* WORK TO DO *
Reproduce the rows below word for word, keeping every line and its order unchanged.

* DATA ROWS *
··········

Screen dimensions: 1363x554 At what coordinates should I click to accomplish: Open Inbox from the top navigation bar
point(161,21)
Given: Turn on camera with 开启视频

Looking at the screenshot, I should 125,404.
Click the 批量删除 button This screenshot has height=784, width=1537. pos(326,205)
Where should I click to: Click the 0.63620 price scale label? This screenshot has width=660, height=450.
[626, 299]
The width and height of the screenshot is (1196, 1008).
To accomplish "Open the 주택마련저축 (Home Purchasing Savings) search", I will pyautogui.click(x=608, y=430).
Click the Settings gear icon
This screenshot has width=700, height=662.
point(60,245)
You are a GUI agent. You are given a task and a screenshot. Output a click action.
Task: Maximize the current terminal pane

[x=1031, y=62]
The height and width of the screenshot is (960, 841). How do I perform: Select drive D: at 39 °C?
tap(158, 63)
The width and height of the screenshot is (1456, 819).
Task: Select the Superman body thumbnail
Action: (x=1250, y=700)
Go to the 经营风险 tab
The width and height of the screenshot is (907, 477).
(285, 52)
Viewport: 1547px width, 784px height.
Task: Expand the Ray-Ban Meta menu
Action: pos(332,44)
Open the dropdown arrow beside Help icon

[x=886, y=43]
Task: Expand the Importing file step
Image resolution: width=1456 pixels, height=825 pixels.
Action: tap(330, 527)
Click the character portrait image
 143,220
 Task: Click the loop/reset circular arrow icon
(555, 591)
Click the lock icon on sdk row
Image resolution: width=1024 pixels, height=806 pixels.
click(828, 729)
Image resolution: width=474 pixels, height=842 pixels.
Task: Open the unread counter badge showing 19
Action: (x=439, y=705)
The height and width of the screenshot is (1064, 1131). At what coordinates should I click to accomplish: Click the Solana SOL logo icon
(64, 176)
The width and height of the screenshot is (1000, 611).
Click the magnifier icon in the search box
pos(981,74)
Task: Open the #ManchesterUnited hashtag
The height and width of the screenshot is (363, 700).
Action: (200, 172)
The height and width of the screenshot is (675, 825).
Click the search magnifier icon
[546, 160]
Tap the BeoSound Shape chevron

··········

* OUTPUT *
Screen dimensions: 1363x554 At what coordinates should I click to accomplish: Open Inbox from the top navigation bar
point(161,21)
Given: Turn on camera with 开启视频

Looking at the screenshot, I should 125,404.
Click the 批量删除 button This screenshot has height=784, width=1537. pos(326,205)
Where should I click to: Click the 0.63620 price scale label? This screenshot has width=660, height=450.
[626, 299]
The width and height of the screenshot is (1196, 1008).
To accomplish "Open the 주택마련저축 (Home Purchasing Savings) search", I will pyautogui.click(x=608, y=430).
Click the Settings gear icon
This screenshot has width=700, height=662.
point(60,245)
You are a GUI agent. You are given a task and a screenshot. Output a click action.
Task: Maximize the current terminal pane

[x=1031, y=62]
The height and width of the screenshot is (960, 841). How do I perform: Select drive D: at 39 °C?
tap(158, 63)
The width and height of the screenshot is (1456, 819).
Task: Select the Superman body thumbnail
Action: (x=1250, y=700)
Go to the 经营风险 tab
The width and height of the screenshot is (907, 477).
(285, 52)
Viewport: 1547px width, 784px height.
Task: Expand the Ray-Ban Meta menu
Action: pos(332,44)
Open the dropdown arrow beside Help icon

[x=886, y=43]
Task: Expand the Importing file step
Image resolution: width=1456 pixels, height=825 pixels.
Action: tap(330, 527)
Click the character portrait image
 143,220
 Task: Click the loop/reset circular arrow icon
(555, 591)
Click the lock icon on sdk row
Image resolution: width=1024 pixels, height=806 pixels.
click(828, 729)
Image resolution: width=474 pixels, height=842 pixels.
Task: Open the unread counter badge showing 19
Action: (x=439, y=705)
The height and width of the screenshot is (1064, 1131). At what coordinates should I click to accomplish: Click the Solana SOL logo icon
(64, 176)
The width and height of the screenshot is (1000, 611).
Click the magnifier icon in the search box
pos(981,74)
Task: Open the #ManchesterUnited hashtag
The height and width of the screenshot is (363, 700).
Action: (200, 172)
The height and width of the screenshot is (675, 825).
Click the search magnifier icon
[546, 160]
Tap the BeoSound Shape chevron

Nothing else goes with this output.